Malata di Sla, il marito sospende il digiuno di protesta

5 Luglio 2016

TERAMO. Termina positivamente dopo dieci giorni lo sciopero della fame di Tonino Serafini, marito di Liliana Paolizzi, malata di Sla e attaccata ad un respiratore automatico. L’uomo, affiancato e...

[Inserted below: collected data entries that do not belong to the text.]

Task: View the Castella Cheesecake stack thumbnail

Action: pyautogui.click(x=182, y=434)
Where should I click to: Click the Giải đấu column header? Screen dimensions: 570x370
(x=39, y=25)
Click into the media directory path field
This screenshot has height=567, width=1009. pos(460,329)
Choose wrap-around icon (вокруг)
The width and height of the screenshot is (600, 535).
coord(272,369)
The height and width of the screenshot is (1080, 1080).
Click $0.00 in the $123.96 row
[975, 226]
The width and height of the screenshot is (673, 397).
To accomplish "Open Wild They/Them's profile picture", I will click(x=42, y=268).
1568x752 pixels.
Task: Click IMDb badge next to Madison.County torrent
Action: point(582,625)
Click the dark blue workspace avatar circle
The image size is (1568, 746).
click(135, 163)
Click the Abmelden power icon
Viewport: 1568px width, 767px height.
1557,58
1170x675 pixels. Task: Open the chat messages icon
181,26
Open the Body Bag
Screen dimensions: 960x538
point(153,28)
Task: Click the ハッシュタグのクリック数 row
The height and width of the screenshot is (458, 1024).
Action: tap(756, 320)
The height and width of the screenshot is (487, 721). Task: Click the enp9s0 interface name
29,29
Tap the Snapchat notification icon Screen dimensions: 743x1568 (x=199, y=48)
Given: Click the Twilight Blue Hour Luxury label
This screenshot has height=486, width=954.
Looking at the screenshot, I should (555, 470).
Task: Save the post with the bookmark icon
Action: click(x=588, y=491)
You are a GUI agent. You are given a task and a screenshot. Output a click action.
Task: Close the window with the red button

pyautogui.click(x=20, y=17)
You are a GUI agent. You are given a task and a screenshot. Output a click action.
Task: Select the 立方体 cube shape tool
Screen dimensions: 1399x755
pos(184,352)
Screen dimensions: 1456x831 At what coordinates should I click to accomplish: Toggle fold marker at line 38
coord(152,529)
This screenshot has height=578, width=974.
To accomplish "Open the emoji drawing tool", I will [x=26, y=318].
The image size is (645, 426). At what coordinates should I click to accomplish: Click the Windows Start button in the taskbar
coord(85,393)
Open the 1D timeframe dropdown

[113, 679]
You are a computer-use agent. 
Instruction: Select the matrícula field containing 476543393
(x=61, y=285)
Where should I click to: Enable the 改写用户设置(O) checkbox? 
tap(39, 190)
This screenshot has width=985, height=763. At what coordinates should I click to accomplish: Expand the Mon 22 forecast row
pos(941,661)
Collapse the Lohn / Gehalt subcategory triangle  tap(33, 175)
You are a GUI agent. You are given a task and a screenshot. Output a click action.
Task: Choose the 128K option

TERAMO. Termina positivamente dopo dieci giorni lo sciopero della fame di Tonino Serafini, marito di Liliana Paolizzi, malata di Sla e attaccata ad un respiratore automatico. L’uomo, affiancato e sostenuto da altri cittadini che hanno familiari gravemente malati, lo scorso 24 giugno aveva smesso di mangiare e prendere i medicinali per la pressione per protestare contro la paventata riduzione dell'assistenza infermieristica che viene fornita da un programma dell’Asl. «Mi ha telefonato la responsabile del progetto per annunciarmi che non ci sarà più nessun taglio e che sono state chiamate tre nuove infermiere, specializzate nell’assistenza dei malati di Sla, che affiancheranno gli altri già attivi», ha detto Serafini, raccontando la chiamata ricevuta ieri mattina. A dare il via allo sciopero della fame era stata la comunicazione ricevuta dalla famiglia giovedì 23 giugno di un dimezzamento dei giorni di assistenza infermieristica, per via delle nuove disposizioni europee che richiedono agli infermieri un riposo di 11 ore tra due turni e l'impossibilità di reclutare altro personale. In questo modo sarebbe venuto a mancare il servizio fornito quotidianamente dagli operatori che si occupano di medicare e disinfettare il foro praticato nella trachea dei malati di Sla per facilitarne la respirazione. «Sabato 25 giugno non è venuto nessuno ad assisterci, ma poi, durante la settimana in cui abbiamo attuato lo sciopero della fame, non hanno più sospeso il servizio, forse per lo scalpore suscitato dalla vicenda», ha detto Serafini, e ha concluso: «L'assistenza infermieristica è fondamentale, non solo per mia moglie ma per tanti altri malati di Sla, che non muoiono per la sclerosi laterale amiotrofica in sé ma per le infezioni – e quella alla trachea è tra le peggiori. Non si possono prendere decisioni che mettono a rischio la vita delle persone. In ogni caso, tutto è bene quel che finisce bene».